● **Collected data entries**
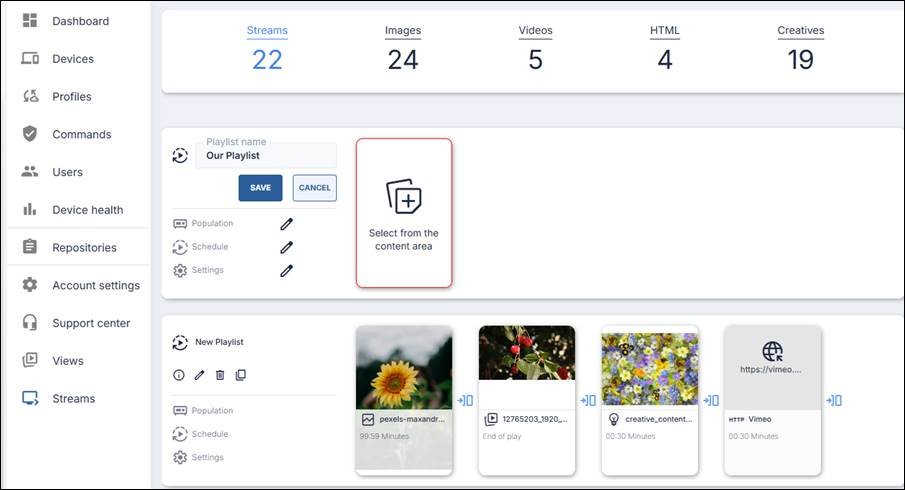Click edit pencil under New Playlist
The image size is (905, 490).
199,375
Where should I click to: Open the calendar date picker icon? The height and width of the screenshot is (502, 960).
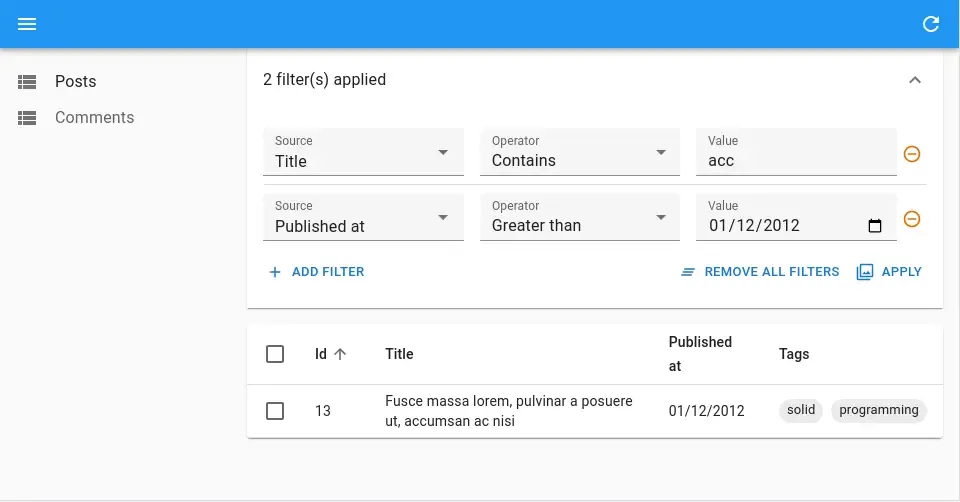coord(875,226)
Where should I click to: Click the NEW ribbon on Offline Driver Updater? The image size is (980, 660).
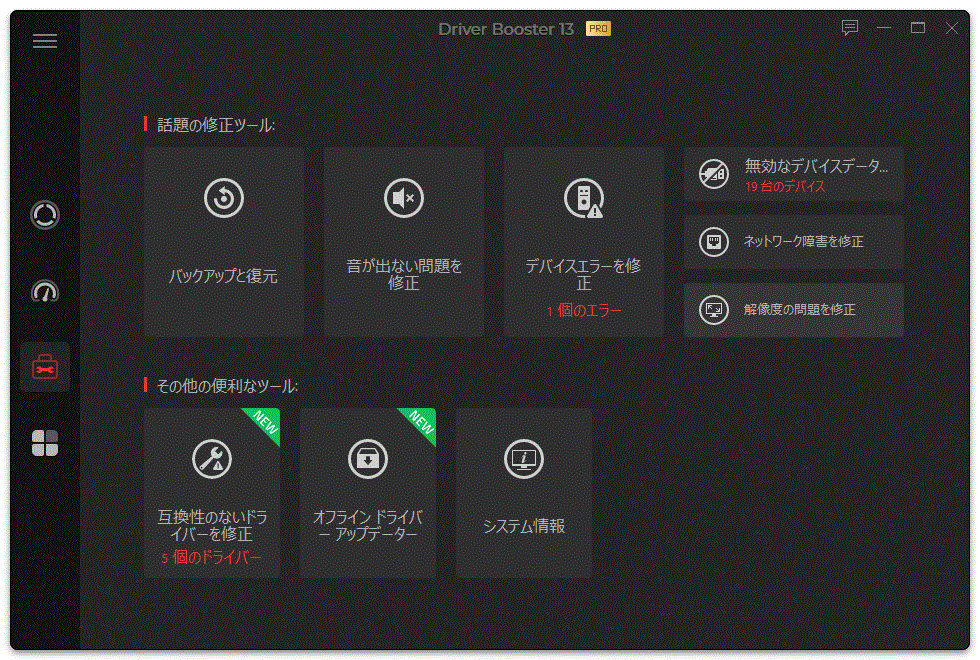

---

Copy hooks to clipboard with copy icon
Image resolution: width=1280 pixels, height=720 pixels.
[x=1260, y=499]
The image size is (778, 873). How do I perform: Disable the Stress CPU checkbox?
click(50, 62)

● **Work instruction**
In the entries above, find the line containing "Where should I click to: Open" and the line containing "Where should I click to: Click", then copy both and every line between them exactly, without any picture.

● **Exercise output**
Where should I click to: Open the calendar date picker icon? The height and width of the screenshot is (502, 960).
coord(875,226)
Where should I click to: Click the NEW ribbon on Offline Driver Updater? The image size is (980, 660).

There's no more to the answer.